Can you convert all of the lines below into a Markdown table with the columns Row and Line, giving each line a row number and leaving out blank lines?
_ _ _
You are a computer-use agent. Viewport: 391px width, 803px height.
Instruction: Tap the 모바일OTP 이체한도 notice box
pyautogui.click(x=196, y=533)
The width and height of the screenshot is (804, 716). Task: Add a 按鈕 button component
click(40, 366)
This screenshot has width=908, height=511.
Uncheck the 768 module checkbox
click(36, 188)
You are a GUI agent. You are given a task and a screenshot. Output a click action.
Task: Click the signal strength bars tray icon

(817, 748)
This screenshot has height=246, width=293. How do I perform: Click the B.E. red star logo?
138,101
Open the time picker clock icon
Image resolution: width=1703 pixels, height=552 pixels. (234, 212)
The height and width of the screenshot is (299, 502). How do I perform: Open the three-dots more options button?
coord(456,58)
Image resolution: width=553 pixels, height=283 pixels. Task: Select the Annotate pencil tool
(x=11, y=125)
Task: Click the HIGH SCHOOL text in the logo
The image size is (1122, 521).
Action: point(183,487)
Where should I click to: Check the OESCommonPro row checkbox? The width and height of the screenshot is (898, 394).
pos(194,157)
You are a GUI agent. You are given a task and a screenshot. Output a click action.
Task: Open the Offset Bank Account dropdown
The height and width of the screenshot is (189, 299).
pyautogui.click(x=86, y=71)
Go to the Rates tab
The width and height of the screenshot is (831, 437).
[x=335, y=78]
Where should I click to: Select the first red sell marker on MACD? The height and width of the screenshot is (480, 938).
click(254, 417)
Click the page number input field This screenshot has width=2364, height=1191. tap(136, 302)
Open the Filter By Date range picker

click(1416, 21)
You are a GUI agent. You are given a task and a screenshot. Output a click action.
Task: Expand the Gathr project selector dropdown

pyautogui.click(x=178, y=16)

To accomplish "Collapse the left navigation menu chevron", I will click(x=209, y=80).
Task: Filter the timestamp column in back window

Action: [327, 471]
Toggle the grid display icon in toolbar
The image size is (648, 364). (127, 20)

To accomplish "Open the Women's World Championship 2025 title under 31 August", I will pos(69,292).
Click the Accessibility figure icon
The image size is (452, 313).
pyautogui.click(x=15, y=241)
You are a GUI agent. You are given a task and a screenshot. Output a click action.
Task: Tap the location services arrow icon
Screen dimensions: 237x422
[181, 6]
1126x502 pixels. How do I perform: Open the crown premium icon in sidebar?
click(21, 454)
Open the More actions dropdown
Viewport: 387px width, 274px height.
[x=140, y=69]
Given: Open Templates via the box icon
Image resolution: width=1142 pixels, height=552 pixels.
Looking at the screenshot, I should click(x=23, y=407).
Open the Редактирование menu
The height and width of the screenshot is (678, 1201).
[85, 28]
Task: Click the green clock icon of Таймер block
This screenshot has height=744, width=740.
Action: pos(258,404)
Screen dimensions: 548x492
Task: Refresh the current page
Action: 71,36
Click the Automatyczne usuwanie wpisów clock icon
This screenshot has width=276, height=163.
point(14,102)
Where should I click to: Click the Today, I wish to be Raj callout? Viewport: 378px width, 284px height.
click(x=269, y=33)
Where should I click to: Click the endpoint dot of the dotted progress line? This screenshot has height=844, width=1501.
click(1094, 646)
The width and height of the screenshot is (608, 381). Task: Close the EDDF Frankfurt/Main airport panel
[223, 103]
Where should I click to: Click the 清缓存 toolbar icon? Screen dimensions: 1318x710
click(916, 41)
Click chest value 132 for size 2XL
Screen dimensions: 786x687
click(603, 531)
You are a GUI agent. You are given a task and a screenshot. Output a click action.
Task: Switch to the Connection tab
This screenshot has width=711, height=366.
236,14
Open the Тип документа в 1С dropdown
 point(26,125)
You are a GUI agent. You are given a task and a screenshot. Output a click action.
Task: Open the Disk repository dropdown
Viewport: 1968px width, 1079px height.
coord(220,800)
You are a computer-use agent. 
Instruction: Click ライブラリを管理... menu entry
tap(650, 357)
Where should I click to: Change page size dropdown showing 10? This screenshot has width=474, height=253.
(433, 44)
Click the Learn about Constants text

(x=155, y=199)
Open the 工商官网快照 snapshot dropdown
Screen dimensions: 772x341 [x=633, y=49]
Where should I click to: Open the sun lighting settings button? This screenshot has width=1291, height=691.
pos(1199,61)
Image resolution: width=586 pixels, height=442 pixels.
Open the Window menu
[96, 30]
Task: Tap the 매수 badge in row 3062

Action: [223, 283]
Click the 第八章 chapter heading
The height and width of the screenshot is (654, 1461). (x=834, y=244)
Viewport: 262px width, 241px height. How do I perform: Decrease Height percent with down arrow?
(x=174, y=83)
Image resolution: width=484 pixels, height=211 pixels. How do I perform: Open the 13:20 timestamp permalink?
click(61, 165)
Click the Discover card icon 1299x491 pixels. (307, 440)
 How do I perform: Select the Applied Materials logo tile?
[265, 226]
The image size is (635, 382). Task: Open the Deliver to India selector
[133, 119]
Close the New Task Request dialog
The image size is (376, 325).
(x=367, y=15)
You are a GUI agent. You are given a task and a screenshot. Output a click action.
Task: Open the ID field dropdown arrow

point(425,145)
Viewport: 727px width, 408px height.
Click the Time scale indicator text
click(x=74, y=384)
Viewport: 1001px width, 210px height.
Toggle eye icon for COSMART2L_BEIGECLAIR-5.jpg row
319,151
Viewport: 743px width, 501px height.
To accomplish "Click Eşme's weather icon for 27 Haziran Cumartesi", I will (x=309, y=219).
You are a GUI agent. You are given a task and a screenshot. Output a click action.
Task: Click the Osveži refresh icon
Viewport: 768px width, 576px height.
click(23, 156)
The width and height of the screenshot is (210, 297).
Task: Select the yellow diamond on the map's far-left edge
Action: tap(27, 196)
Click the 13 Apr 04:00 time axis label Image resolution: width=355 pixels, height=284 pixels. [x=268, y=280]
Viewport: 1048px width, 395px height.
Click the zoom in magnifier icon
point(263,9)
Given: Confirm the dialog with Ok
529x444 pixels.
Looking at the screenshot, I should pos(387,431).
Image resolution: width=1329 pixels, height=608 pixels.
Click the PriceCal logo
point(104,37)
_ _ _
* _TASK RESPONSE_
| Row | Line |
|---|---|
| 1 | You are a computer-use agent. Viewport: 391px width, 803px height. |
| 2 | Instruction: Tap the 모바일OTP 이체한도 notice box |
| 3 | pyautogui.click(x=196, y=533) |
| 4 | The width and height of the screenshot is (804, 716). Task: Add a 按鈕 button component |
| 5 | click(40, 366) |
| 6 | This screenshot has width=908, height=511. |
| 7 | Uncheck the 768 module checkbox |
| 8 | click(36, 188) |
| 9 | You are a GUI agent. You are given a task and a screenshot. Output a click action. |
| 10 | Task: Click the signal strength bars tray icon |
| 11 | (817, 748) |
| 12 | This screenshot has height=246, width=293. How do I perform: Click the B.E. red star logo? |
| 13 | 138,101 |
| 14 | Open the time picker clock icon |
| 15 | Image resolution: width=1703 pixels, height=552 pixels. (234, 212) |
| 16 | The height and width of the screenshot is (299, 502). How do I perform: Open the three-dots more options button? |
| 17 | coord(456,58) |
| 18 | Image resolution: width=553 pixels, height=283 pixels. Task: Select the Annotate pencil tool |
| 19 | (x=11, y=125) |
| 20 | Task: Click the HIGH SCHOOL text in the logo |
| 21 | The image size is (1122, 521). |
| 22 | Action: point(183,487) |
| 23 | Where should I click to: Check the OESCommonPro row checkbox? The width and height of the screenshot is (898, 394). |
| 24 | pos(194,157) |
| 25 | You are a GUI agent. You are given a task and a screenshot. Output a click action. |
| 26 | Task: Open the Offset Bank Account dropdown |
| 27 | The height and width of the screenshot is (189, 299). |
| 28 | pyautogui.click(x=86, y=71) |
| 29 | Go to the Rates tab |
| 30 | The width and height of the screenshot is (831, 437). |
| 31 | [x=335, y=78] |
| 32 | Where should I click to: Select the first red sell marker on MACD? The height and width of the screenshot is (480, 938). |
| 33 | click(254, 417) |
| 34 | Click the page number input field This screenshot has width=2364, height=1191. tap(136, 302) |
| 35 | Open the Filter By Date range picker |
| 36 | click(1416, 21) |
| 37 | You are a GUI agent. You are given a task and a screenshot. Output a click action. |
| 38 | Task: Expand the Gathr project selector dropdown |
| 39 | pyautogui.click(x=178, y=16) |
| 40 | To accomplish "Collapse the left navigation menu chevron", I will click(x=209, y=80). |
| 41 | Task: Filter the timestamp column in back window |
| 42 | Action: [327, 471] |
| 43 | Toggle the grid display icon in toolbar |
| 44 | The image size is (648, 364). (127, 20) |
| 45 | To accomplish "Open the Women's World Championship 2025 title under 31 August", I will pos(69,292). |
| 46 | Click the Accessibility figure icon |
| 47 | The image size is (452, 313). |
| 48 | pyautogui.click(x=15, y=241) |
| 49 | You are a GUI agent. You are given a task and a screenshot. Output a click action. |
| 50 | Task: Tap the location services arrow icon |
| 51 | Screen dimensions: 237x422 |
| 52 | [181, 6] |
| 53 | 1126x502 pixels. How do I perform: Open the crown premium icon in sidebar? |
| 54 | click(21, 454) |
| 55 | Open the More actions dropdown |
| 56 | Viewport: 387px width, 274px height. |
| 57 | [x=140, y=69] |
| 58 | Given: Open Templates via the box icon |
| 59 | Image resolution: width=1142 pixels, height=552 pixels. |
| 60 | Looking at the screenshot, I should click(x=23, y=407). |
| 61 | Open the Редактирование menu |
| 62 | The height and width of the screenshot is (678, 1201). |
| 63 | [85, 28] |
| 64 | Task: Click the green clock icon of Таймер block |
| 65 | This screenshot has height=744, width=740. |
| 66 | Action: pos(258,404) |
| 67 | Screen dimensions: 548x492 |
| 68 | Task: Refresh the current page |
| 69 | Action: 71,36 |
| 70 | Click the Automatyczne usuwanie wpisów clock icon |
| 71 | This screenshot has width=276, height=163. |
| 72 | point(14,102) |
| 73 | Where should I click to: Click the Today, I wish to be Raj callout? Viewport: 378px width, 284px height. |
| 74 | click(x=269, y=33) |
| 75 | Where should I click to: Click the endpoint dot of the dotted progress line? This screenshot has height=844, width=1501. |
| 76 | click(1094, 646) |
| 77 | The width and height of the screenshot is (608, 381). Task: Close the EDDF Frankfurt/Main airport panel |
| 78 | [223, 103] |
| 79 | Where should I click to: Click the 清缓存 toolbar icon? Screen dimensions: 1318x710 |
| 80 | click(916, 41) |
| 81 | Click chest value 132 for size 2XL |
| 82 | Screen dimensions: 786x687 |
| 83 | click(603, 531) |
| 84 | You are a GUI agent. You are given a task and a screenshot. Output a click action. |
| 85 | Task: Switch to the Connection tab |
| 86 | This screenshot has width=711, height=366. |
| 87 | 236,14 |
| 88 | Open the Тип документа в 1С dropdown |
| 89 |  point(26,125) |
| 90 | You are a GUI agent. You are given a task and a screenshot. Output a click action. |
| 91 | Task: Open the Disk repository dropdown |
| 92 | Viewport: 1968px width, 1079px height. |
| 93 | coord(220,800) |
| 94 | You are a computer-use agent.  |
| 95 | Instruction: Click ライブラリを管理... menu entry |
| 96 | tap(650, 357) |
| 97 | Where should I click to: Change page size dropdown showing 10? This screenshot has width=474, height=253. |
| 98 | (433, 44) |
| 99 | Click the Learn about Constants text |
| 100 | (x=155, y=199) |
| 101 | Open the 工商官网快照 snapshot dropdown |
| 102 | Screen dimensions: 772x341 [x=633, y=49] |
| 103 | Where should I click to: Open the sun lighting settings button? This screenshot has width=1291, height=691. |
| 104 | pos(1199,61) |
| 105 | Image resolution: width=586 pixels, height=442 pixels. |
| 106 | Open the Window menu |
| 107 | [96, 30] |
| 108 | Task: Tap the 매수 badge in row 3062 |
| 109 | Action: [223, 283] |
| 110 | Click the 第八章 chapter heading |
| 111 | The height and width of the screenshot is (654, 1461). (x=834, y=244) |
| 112 | Viewport: 262px width, 241px height. How do I perform: Decrease Height percent with down arrow? |
| 113 | (x=174, y=83) |
| 114 | Image resolution: width=484 pixels, height=211 pixels. How do I perform: Open the 13:20 timestamp permalink? |
| 115 | click(61, 165) |
| 116 | Click the Discover card icon 1299x491 pixels. (307, 440) |
| 117 |  How do I perform: Select the Applied Materials logo tile? |
| 118 | [265, 226] |
| 119 | The image size is (635, 382). Task: Open the Deliver to India selector |
| 120 | [133, 119] |
| 121 | Close the New Task Request dialog |
| 122 | The image size is (376, 325). |
| 123 | (x=367, y=15) |
| 124 | You are a GUI agent. You are given a task and a screenshot. Output a click action. |
| 125 | Task: Open the ID field dropdown arrow |
| 126 | point(425,145) |
| 127 | Viewport: 727px width, 408px height. |
| 128 | Click the Time scale indicator text |
| 129 | click(x=74, y=384) |
| 130 | Viewport: 1001px width, 210px height. |
| 131 | Toggle eye icon for COSMART2L_BEIGECLAIR-5.jpg row |
| 132 | 319,151 |
| 133 | Viewport: 743px width, 501px height. |
| 134 | To accomplish "Click Eşme's weather icon for 27 Haziran Cumartesi", I will (x=309, y=219). |
| 135 | You are a GUI agent. You are given a task and a screenshot. Output a click action. |
| 136 | Task: Click the Osveži refresh icon |
| 137 | Viewport: 768px width, 576px height. |
| 138 | click(23, 156) |
| 139 | The width and height of the screenshot is (210, 297). |
| 140 | Task: Select the yellow diamond on the map's far-left edge |
| 141 | Action: tap(27, 196) |
| 142 | Click the 13 Apr 04:00 time axis label Image resolution: width=355 pixels, height=284 pixels. [x=268, y=280] |
| 143 | Viewport: 1048px width, 395px height. |
| 144 | Click the zoom in magnifier icon |
| 145 | point(263,9) |
| 146 | Given: Confirm the dialog with Ok |
| 147 | 529x444 pixels. |
| 148 | Looking at the screenshot, I should pos(387,431). |
| 149 | Image resolution: width=1329 pixels, height=608 pixels. |
| 150 | Click the PriceCal logo |
| 151 | point(104,37) |